If the accused does not direct otherwise on the form, the officer having the second container shall deliver it to the chief police officer. The chief police officer, upon receiving the container, shall retain it for a period of seventy-two hours following consent by the accused, during which time the accused or his counsel may, in writing, on the form provided hereinabove, direct the chief police officer to mail the second container to the laboratory the accused has chosen from the approved list.

The contents of the second container shall be transmitted, tested and admitted in evidence in the same manner and in accordance with procedures established for the sample sent to the Division; however, an analysis of the second blood sample to determine the presence of a drug or drugs shall not be performed unless an analysis of the first blood sample by the Division has indicated the presence of such drug or drugs.

If the chief police officer having possession of the second container is not directed as herein provided to mail it within seventy-two hours after receiving the container the accused consented, he shall destroy it.

§ 18.2-268.7. Transmission of blood test results; use as evidence.

Upon receipt of a blood sample forwarded to the Division for analysis pursuant to § 18.2-268.6, the Division shall have it examined for its alcohol or drug or both alcohol and drug content and the Director shall execute a certificate of analysis indicating the name of the accused person whose blood was taken; the date, time and by whom the blood sample was received and examined; a statement that the seal on the vial had not been broken or otherwise tampered with; a statement that the container and vial were provided by the Division and that the vial was one to which the completed withdrawal certificate was attached; and a statement of the sample's alcohol or drug or both alcohol and drug content. The Director shall remove the withdrawal certificate from the vial, attach it to the certificate of analysis and state in the certificate of analysis that it was so removed and attached. The certificate of analysis with the withdrawal certificate shall be returned to the clerk of the court in which the charge will be heard.
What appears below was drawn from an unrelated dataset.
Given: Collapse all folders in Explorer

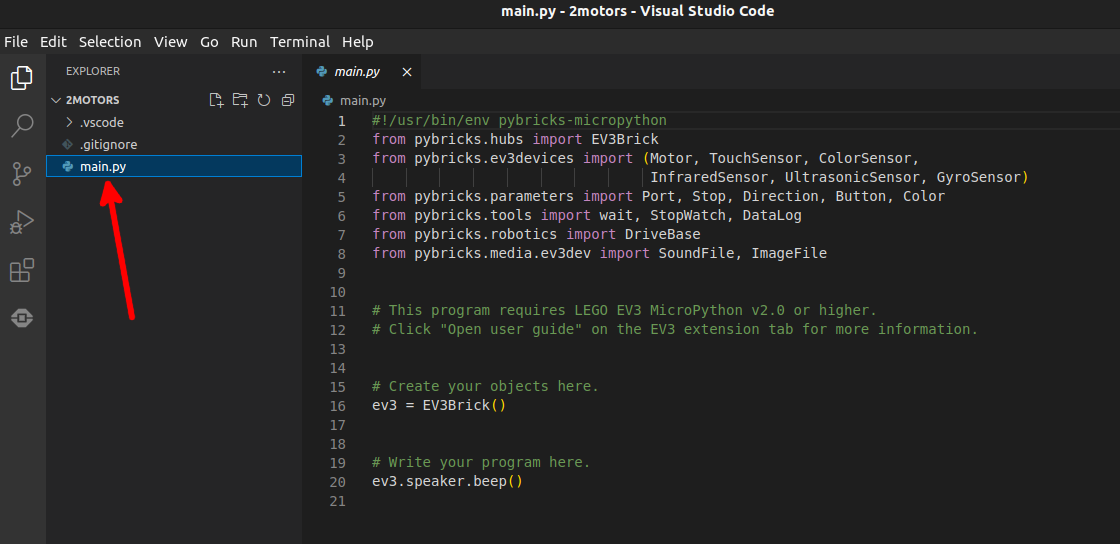Looking at the screenshot, I should click(x=288, y=100).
The vial and blood sample shall be destroyed after completion of the analysis. A similar certificate of analysis, with the withdrawal certificate from the independent laboratory which analyzes the second blood sample on behalf of the accused, shall be returned to the clerk of the court in which the charge will be heard. The blood sample shall be destroyed after completion of the analysis by the independent laboratory.
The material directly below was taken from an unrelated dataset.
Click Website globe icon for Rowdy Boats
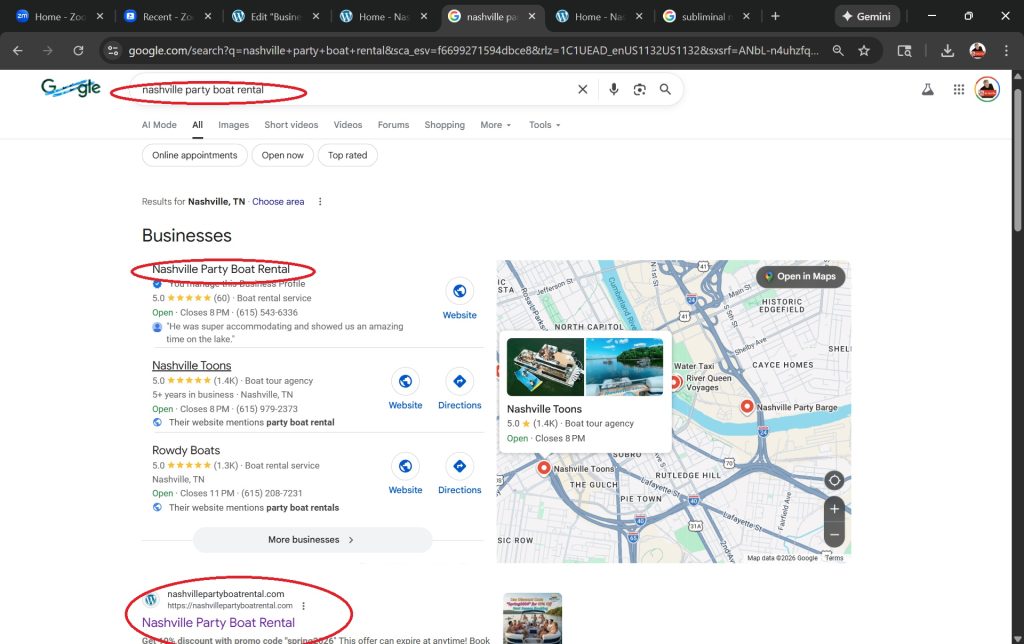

When a blood sample taken in accordance with the provisions of §§ 18.2-268.2 through 18.2-268.6 is forwarded for analysis to the Division, a report of the test results shall be filed in that office. Upon proper identification of the certificate of withdrawal, the certificate of analysis, with the withdrawal certificate attached, shall, when attested by the Director, be admissible in any court, in any criminal or civil proceeding, as evidence of the facts therein stated and of the results of such analysis. However, the results of an analysis of a sample taken pursuant to § 18.2-268.2 shall not be used to establish probable cause to arrest the person whose blood was taken, for any offense. On motion of the accused, the certificate prepared for the second sample shall be admissible in evidence when attested by the pathologist or by the supervisor of the approved laboratory.

Upon request of the person whose blood was analyzed, the test results shall be made available to him, except that the results of an analysis of a sample taken pursuant to § 18.2-268.2 shall not be made available to anyone until the Division receives written notice that the person whose blood was taken has been arrested for a violation of § 18.2-268.

The Director may delegate or assign these duties to an employee of the Division of Forensic Science.